In Kimble, Marvel comics challenged a 1960's case which held that patent controllers could not collect royalties after their patent had expired, regardless of whether the parties wanted to keep paying or not. Marvel had settled a contentious patent dispute over it's web-shooting Spiderman toys and settled with the "Web Blaster" inventor by agreeing to pay him 3% royalties -- only to discover later that the agreement was invalid under the precedent.

The Court declined to overturn the case, citing the importance of stare decisis, with Kagan certainly playing up the "super hero" nature of the case, repeatedly using "super" as her superlative of choice: Stare decisis is "superpowered," for example, and there needs to be "superspecial" reasons to over power it. Repeat this half a dozen times, and you get the idea.

Stare Decisis Man

The kicker, of course, is Kagan's closing cite. She writes:

What we can decide, we can undecide. But stare decisis teaches that we should exercise that authority sparingly. Cf. S. Lee and S. Ditko, Amazing Fantasy No. 15: "Spider-Man," p. 13 (1962) ("[I]n this world, with great power there must also come--great responsibility").
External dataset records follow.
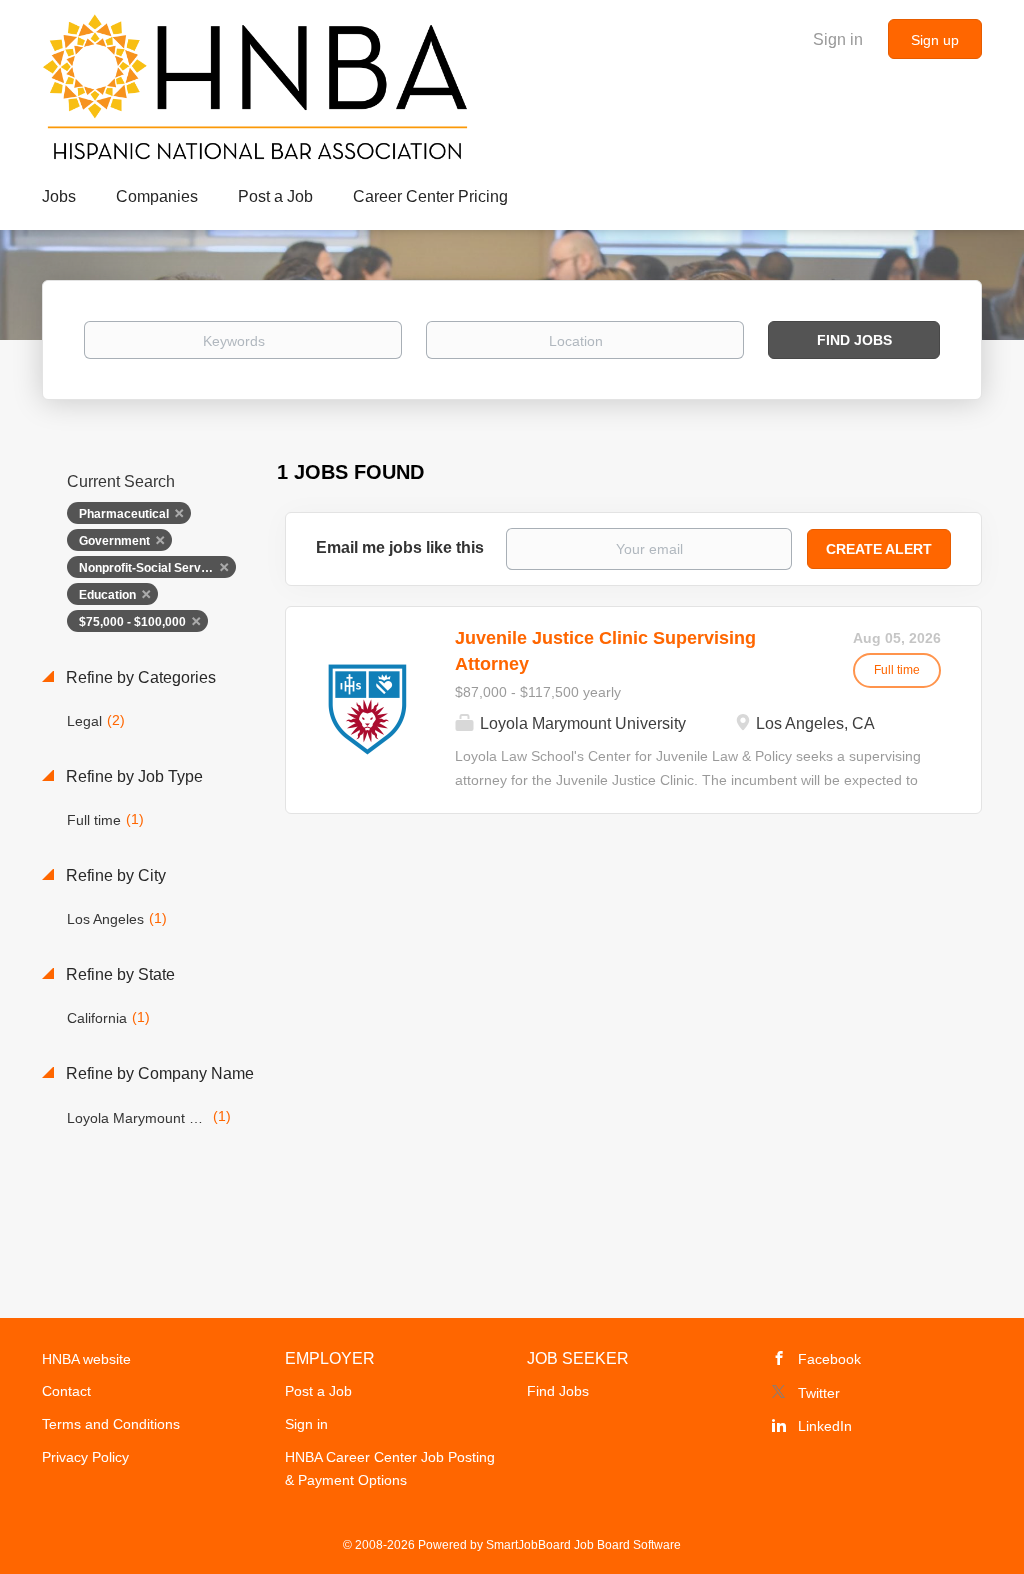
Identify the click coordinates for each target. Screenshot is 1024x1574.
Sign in (838, 39)
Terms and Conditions (111, 1424)
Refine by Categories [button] (139, 677)
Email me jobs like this (400, 547)
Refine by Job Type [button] (132, 776)
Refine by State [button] (118, 974)
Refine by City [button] (114, 875)
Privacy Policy (85, 1457)
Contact (66, 1391)
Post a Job (318, 1391)
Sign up (935, 40)
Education (107, 595)
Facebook (829, 1359)
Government (114, 541)
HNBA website (86, 1359)
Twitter (819, 1393)
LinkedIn (825, 1426)
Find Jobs (854, 340)
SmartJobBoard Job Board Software (583, 1545)
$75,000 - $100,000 (132, 622)
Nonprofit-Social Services (152, 568)
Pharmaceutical (124, 514)
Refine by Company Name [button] (158, 1073)
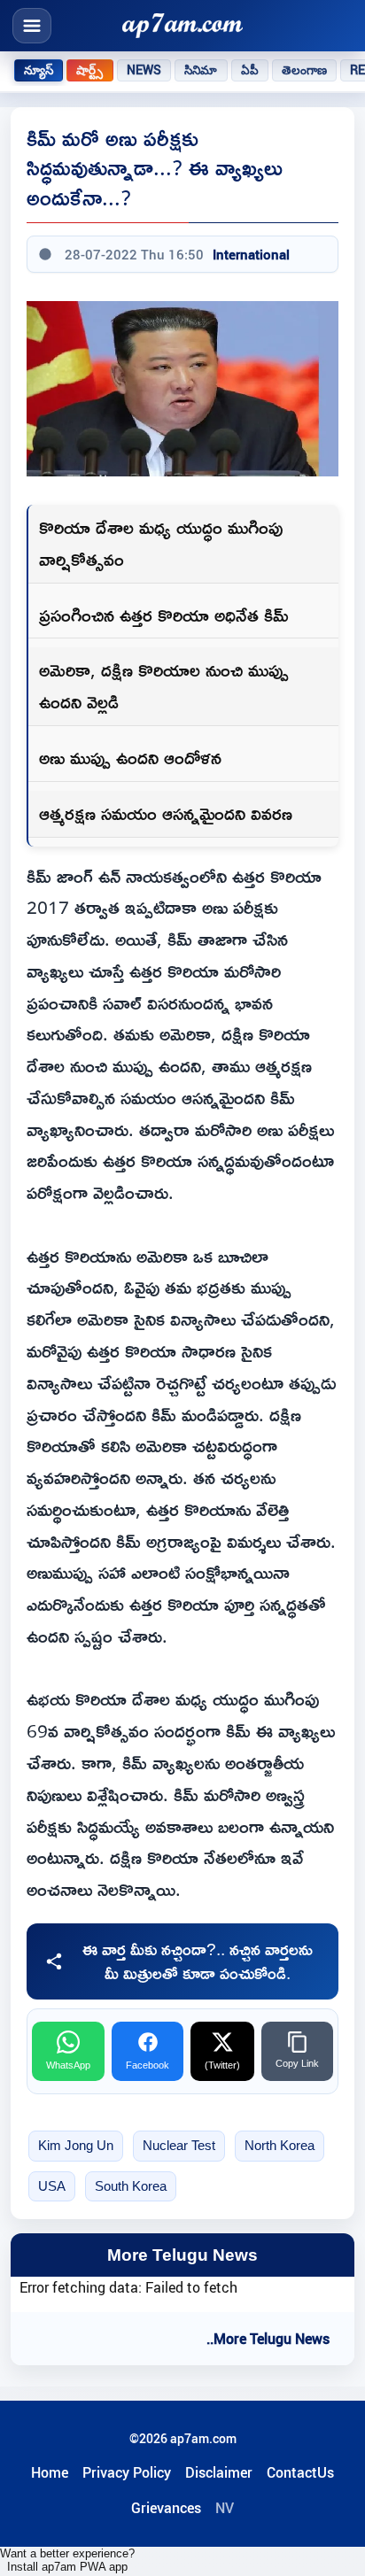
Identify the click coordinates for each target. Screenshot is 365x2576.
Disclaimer (218, 2472)
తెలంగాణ (305, 70)
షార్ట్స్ (89, 70)
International (251, 254)
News (144, 70)
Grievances (166, 2508)
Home (49, 2472)
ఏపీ (250, 70)
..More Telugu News (268, 2338)
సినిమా (200, 70)
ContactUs (300, 2472)
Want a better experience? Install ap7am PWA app (67, 2560)
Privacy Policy (126, 2472)
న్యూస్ (38, 70)
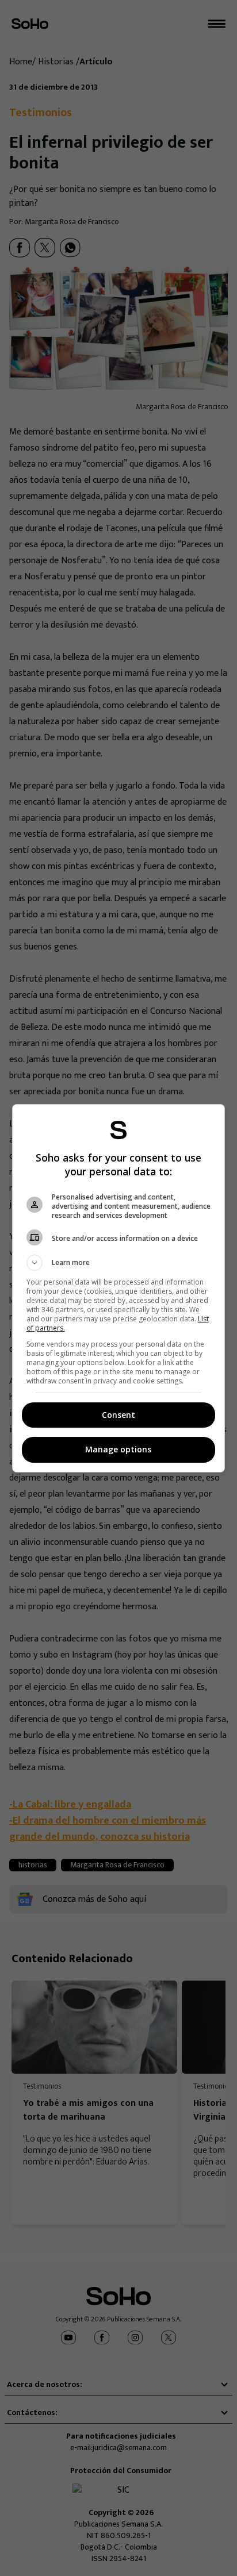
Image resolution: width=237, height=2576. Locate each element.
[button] (118, 1263)
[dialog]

That's right, Blue Book nerds, Kagan wants you to compare the power of stare decisis to the power and responsibility afforded Spiderman. Will Stare Decisis Man be the next big comic book hit?

Of course, this isn't Kagan's first winking citation in a Supreme Court opinion. In a dissent this February, Kagan cited to Dr. Seuss. Where the majority interpreted "tangible object" in the Sarbanes-Oxley Act -- the object here was a fish -- to refer just to tangible recording devices, Kagan argued they should apply the terms ordinary meaning. Remember, she said, "a fish is, of course, a discrete thing that possesses physical form. See generally Dr. Seuss, One Fish Two Fish Red Fish Blue Fish (1960)."

SCOTUS Bonus

A final linguistic development from SCOTUS today. You may remember that Kagan broke the "way" barrier in March, using "way" as an adverb in a Supreme Court decision when she wrote that a petitioner "way overstates" his case. She was joined on the Court's linguistic avant-garde today by -- surprise -- Scalia. In his dissent to today's ruling upholding the federal exchanges in Obamacare, Scalia wrote that the act, so shaped by the Court's reading, should instead be called SCOTUScare. That's the first time SCOTUS has ever written SCOTUS in a Supreme Court opinion. Way important, don't you think?